Tracing your food from its source
As you read in Silvia’s post a couple weeks ago, her and I had a school assignment to find out where the food we eat comes from. I went through my cupboards and fridge and had some mind-blowing (both good and bad) experiences as I began to read the labels. Here is my journey:
My first shock came when I typed thegreenery.com into my web browser. This was the website of the company who imported the package of a red, yellow and orange pepper I had purchased. The label said my peppers had been imported from Mexico and The Greenery was a company out of Philadelphia. Needless to say, I was completely confused when the website brought me to page written completely in Dutch. The Greenery, I found out after switching to the English version, is a company based in the Netherlands who help to organize the shipment of fruit, vegetables and mushrooms around the world.
I had absolutely no idea companies like this even existed.
From what I gathered, Safeway, in the middle of a January Calgary cold-snap, could call up The Greenery (who have offices in New Jersey – I couldn’t find the Philadelphia address on the website), order 100 pounds of kiwis and The Greenery would make sure they got them. Does anyone else find this bizarre?
So I dug deeper and found The Greenery’s 2010 Sustainability Report. It was a slick document but did highlight some important points in today’s world. According to the report, The Greenery, in the event of food contamination or something to that effect, would be able to trace where that product came from, its route and everywhere it has been distributed to in a maximum of four hours.
This theme of traceability continued when I went to look up the origins of my Silk True Almond Milk.
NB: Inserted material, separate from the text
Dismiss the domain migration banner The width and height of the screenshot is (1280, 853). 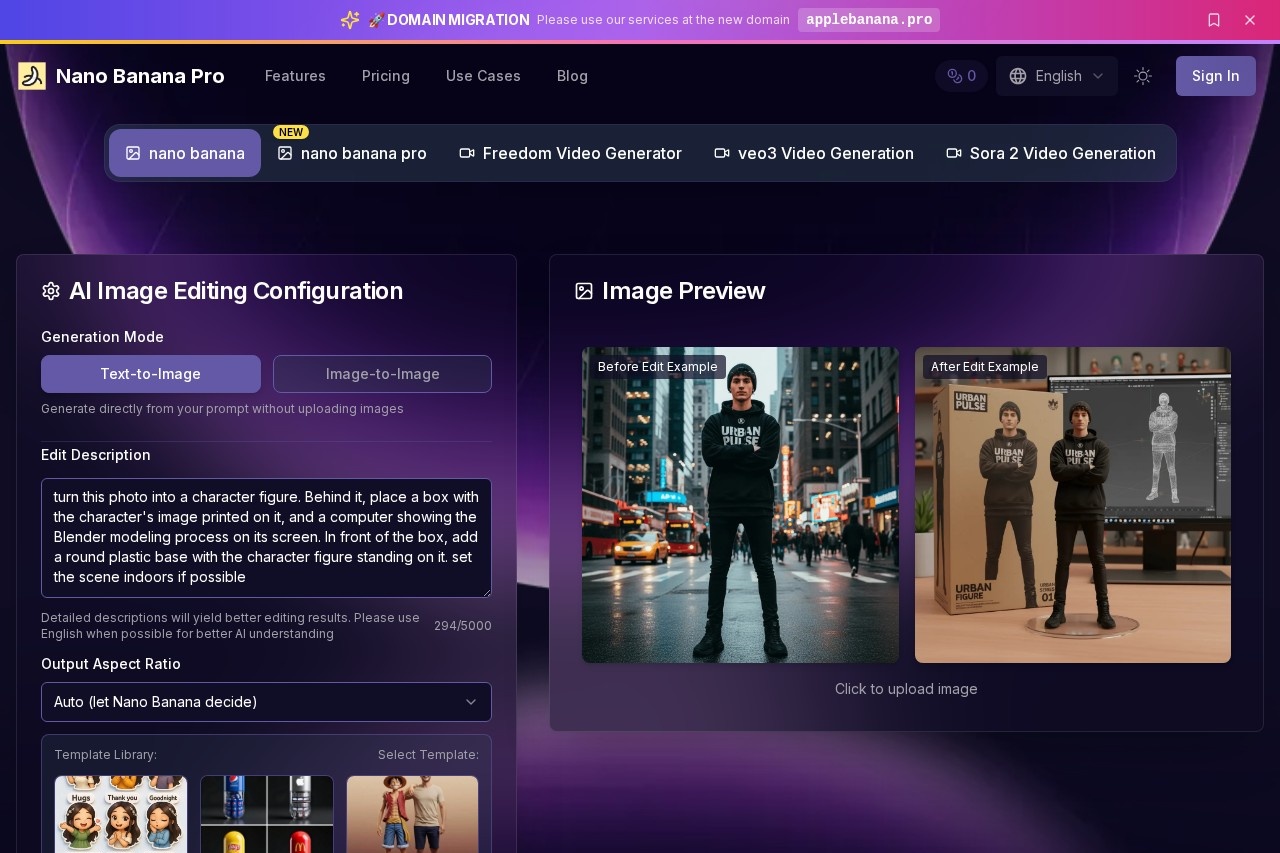pyautogui.click(x=1250, y=20)
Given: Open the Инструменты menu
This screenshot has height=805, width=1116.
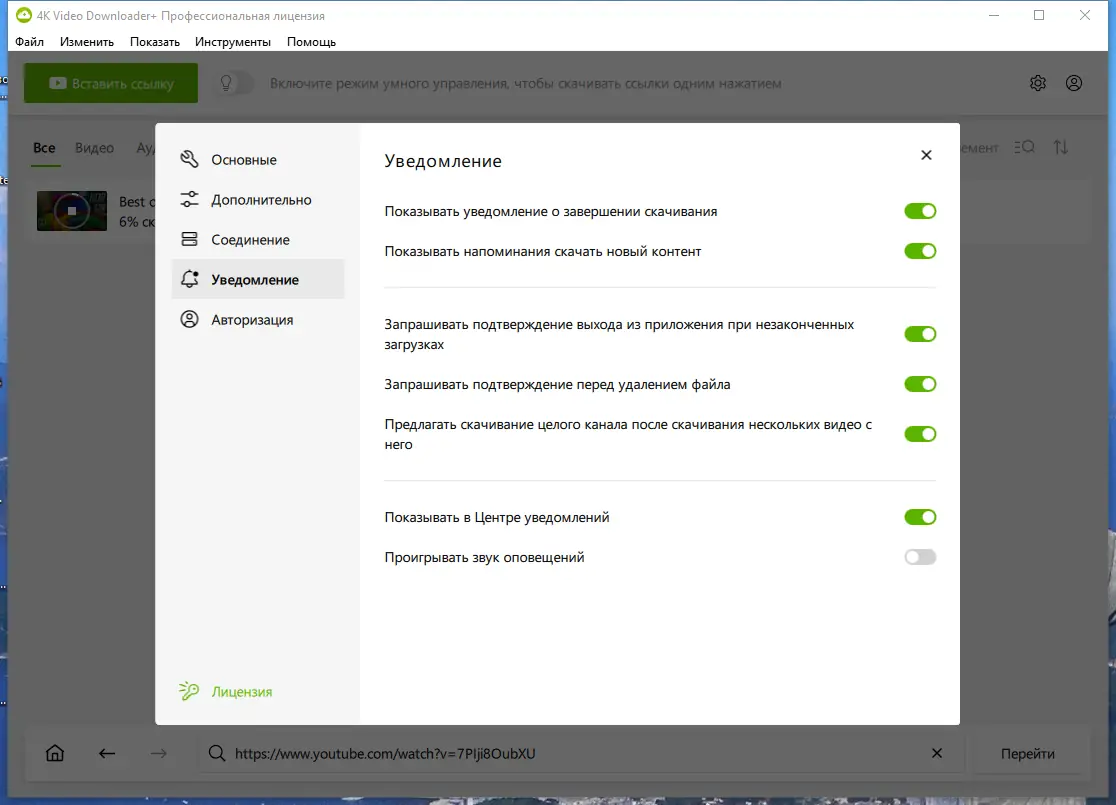Looking at the screenshot, I should tap(233, 41).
I was disappointed that I was unable to find out where exactly my milk was made, but came across an awesome feature for soymilk drinkers in the process — a website where you can track where the soybeans in your soymilk come from!
Hopefully, once their almond milk products have been around for a while, I will be able to find out where the almonds in my almond milk come from too.
I was also equally impressed with the website of Summer Fresh foods, who make a bunch of dips and hummus my family enjoys on a regular basis. Although I couldn’t decipher where individual ingredients came from like with Silk, Summer Fresh provided you with the address of their production facility and even a Google Map diagram to help you get there. It would be interesting to see what would happened if a customer walked up to the facility and asked to see where their food was made.
If there were one change I would make to my diet right now to help reduce my “food footprint,” I would try to eat fruits that are in season closer to where we live. Having my red grapes travel over 10,000 kilometres from Chile, just to reach my mouth is ridiculous and I don’t think I’ll be buying grapes in the winter ever again.
I also think I am going to be looking at the companies who produce the packaged foods I do eat. For example, animal crackers are one of my favourite snack foods but when I went to Kraft’s website there was more information about recipes on how to use more of the products than on the actual products themselves. The clearest answer I could find as to where my animal crackers were produced came from Wikipedia, and I’m not sure how trusting I should be of that.
So, in conclusion I think my main take-away from this activity is that I should only eat food made by people who are passionate about food. People who are passionate about food are only going to serve you what’s best, what’s freshest and what’s good for you. They’re not going to hide contact information at the bottom of a web page, or hang up on you when you call to ask a question about their product. If they’re passionate, they’ll want to talk, and they’ll want to share their food with you.